Vague expression like "good host, bad host" doesn't mean a lot, for me.
It just show that someone "likes it or not".
And the testing must be done repeatedly for over certain period of the time.
If not, you can sample unusually busy/light traffic on the server and form wrong opinions.
As mosts hosts has many servers/clusters, the test must be done to at least some of them.
Usually servers with new clients are the lightest as they are often not yet fully populated.
But they will get full, with abusers and newbies running all the heavy slow apps soon to be cracked and exploited for spamming and further attacks, one day.
So called "good host" may do relatively good job in controlling the situation, while "bad host" may not even bother about doing something unless users complain a lot.

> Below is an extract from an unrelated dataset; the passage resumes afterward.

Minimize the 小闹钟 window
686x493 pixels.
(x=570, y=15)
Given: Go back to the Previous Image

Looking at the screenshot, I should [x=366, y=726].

Evaluating a host isn't necessarily very easy task, and not so many people
really bother to compare, I guess.
Many of posters here are selling there own hosting packages or trying to get
affiliate money from hosts.
So, you can notice strong bias in many posts, naturally.
Then, there are users who went through bad experience with a host
and become determined (and sometime long lasting) critic after that.
Currently I have a few DreamHost and PowWeb accounts, and both were having
some troubles of different natures.
In case of PowWeb, they went through badly managed/planned merger
and many people have left (including one of my site).
I now consider them not very honest (to be very polite).
Yet, they still do many things right, and their plan can be enough for certain use.
So, it all depends on what you really need and what hosts have to offer, IMO.
If they match, you've found a solution.
If not, I'd suggest keep looking or revising your requirements/evaluation criterias.